For when he spends time in the US with my family, with his people there, will they ask if he is American? Why, yes! That’s right! There is an American name! It is even in front of Tokutaro for added American oomph. Everyone knows, like on the ingredient wrapper of salad dressing, whatever is listed first in waaaaay more in power, way more in volume, in nutrition, or lack thereof.

And back at the counter, where I hastily added some pickled seaweed and eggplant, its purple body bathing in some pickly-water solution, my friend, the cashier, even contributes more towards the fact that the kids are Japanese: her daughter has a Japanese name. “Why yes”, I say in Japanese–“You remember! Yes. ”

“Kariin-chan“, she produces my girl’s name with roundness, with beauty and kindness, as if she holds the very fruit of our daughter’s name–the ancient quince some say may have been the very apple-not-quite-apple in the garden with the original man and his wife. Karin, the fruit made gorgeous in jams, its wood even shaped into the Japanese shamisen. It makes its home here and blooms five sweet pink petals. Do they know what Jude will produce? No, that name is not known, but oh–the joys of Tokutaro, our Toku-chan.

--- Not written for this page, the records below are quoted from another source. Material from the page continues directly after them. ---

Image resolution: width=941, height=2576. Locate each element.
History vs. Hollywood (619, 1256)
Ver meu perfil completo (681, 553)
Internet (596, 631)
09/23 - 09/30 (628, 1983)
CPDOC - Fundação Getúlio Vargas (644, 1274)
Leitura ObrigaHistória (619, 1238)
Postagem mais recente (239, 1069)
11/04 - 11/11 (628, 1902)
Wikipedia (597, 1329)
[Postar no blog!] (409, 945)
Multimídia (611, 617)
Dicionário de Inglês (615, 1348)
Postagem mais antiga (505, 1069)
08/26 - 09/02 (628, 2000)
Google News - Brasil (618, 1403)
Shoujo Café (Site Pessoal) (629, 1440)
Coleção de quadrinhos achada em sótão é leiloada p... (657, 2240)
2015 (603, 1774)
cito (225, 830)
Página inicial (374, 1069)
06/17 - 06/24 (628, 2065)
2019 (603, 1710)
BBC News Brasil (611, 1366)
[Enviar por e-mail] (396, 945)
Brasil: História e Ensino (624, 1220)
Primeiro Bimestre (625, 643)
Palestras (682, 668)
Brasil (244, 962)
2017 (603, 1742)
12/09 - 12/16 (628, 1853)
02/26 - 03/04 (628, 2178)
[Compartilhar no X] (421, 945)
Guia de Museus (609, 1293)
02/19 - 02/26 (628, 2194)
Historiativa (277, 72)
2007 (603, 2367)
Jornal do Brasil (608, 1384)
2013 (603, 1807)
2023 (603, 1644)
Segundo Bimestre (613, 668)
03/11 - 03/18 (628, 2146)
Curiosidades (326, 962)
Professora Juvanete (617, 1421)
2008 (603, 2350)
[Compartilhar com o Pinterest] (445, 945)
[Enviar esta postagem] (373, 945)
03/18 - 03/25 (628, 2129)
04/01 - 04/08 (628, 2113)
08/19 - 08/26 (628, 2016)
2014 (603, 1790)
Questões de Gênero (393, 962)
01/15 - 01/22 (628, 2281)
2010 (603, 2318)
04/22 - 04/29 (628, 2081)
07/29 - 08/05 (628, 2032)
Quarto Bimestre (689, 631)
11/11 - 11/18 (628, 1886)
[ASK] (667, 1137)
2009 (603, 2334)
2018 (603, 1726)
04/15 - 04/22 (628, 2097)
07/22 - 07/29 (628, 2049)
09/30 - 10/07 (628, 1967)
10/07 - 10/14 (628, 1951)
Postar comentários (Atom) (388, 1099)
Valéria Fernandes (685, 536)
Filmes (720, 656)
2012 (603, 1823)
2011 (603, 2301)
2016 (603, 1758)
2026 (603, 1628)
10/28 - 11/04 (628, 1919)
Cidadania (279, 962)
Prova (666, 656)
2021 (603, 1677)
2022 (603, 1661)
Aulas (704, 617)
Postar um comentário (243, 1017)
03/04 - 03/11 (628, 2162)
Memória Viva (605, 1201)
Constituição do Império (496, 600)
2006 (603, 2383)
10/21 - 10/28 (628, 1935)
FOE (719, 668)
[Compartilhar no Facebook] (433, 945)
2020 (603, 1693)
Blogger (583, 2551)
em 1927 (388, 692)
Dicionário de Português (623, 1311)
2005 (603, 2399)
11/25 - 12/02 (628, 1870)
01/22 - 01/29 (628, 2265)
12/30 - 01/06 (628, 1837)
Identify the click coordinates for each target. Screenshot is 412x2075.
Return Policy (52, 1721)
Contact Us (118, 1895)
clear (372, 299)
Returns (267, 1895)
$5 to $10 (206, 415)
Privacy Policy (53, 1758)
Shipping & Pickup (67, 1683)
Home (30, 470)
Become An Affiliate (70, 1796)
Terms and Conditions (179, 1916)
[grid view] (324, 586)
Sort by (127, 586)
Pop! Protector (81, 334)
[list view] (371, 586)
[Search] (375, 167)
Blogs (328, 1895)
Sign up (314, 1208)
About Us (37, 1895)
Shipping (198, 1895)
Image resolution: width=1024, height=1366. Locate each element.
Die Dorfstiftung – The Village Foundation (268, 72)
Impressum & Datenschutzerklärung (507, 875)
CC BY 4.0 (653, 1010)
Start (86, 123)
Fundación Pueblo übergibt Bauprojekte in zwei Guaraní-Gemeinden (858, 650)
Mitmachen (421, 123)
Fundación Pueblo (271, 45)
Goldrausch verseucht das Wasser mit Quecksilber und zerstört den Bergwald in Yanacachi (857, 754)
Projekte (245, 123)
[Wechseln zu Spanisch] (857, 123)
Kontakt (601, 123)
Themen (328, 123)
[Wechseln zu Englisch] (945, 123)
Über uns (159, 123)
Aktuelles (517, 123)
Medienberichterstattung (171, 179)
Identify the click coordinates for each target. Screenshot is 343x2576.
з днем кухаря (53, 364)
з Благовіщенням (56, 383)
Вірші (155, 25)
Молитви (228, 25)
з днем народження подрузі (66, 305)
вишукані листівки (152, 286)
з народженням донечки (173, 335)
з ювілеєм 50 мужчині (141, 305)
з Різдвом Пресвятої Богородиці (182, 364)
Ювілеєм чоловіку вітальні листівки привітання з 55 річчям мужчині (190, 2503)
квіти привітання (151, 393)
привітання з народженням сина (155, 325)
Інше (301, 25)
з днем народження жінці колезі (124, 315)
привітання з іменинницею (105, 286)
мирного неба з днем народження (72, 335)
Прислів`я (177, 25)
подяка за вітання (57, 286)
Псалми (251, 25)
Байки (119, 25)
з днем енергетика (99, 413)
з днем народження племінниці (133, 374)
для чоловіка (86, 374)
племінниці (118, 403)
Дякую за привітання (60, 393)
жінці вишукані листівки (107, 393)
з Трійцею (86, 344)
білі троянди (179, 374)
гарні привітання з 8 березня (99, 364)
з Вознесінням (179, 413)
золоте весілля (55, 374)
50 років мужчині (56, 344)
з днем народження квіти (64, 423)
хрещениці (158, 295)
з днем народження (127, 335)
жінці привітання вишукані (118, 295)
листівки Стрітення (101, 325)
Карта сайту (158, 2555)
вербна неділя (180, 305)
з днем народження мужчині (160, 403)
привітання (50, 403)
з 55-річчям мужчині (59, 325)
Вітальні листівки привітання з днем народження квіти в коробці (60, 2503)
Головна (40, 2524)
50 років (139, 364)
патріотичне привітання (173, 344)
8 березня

The air smells sweet in fall air. How could it not at the edge of a market, at the edge of October, crates of plums spread open, grapefruit, apples, fancy matsutake mushrooms, gleaming tomatoes and even sale bananas growing old.

I steal down the ramp with a gleam and a smile. Thank G-d we didn’t name the kid George.

 

How has your name helped you to travel in and out of cultures? Or maybe it has been awkward? If you live in between two or more languages or cultures, what has the naming process been like for you as you ready/(readied) yourself for kids?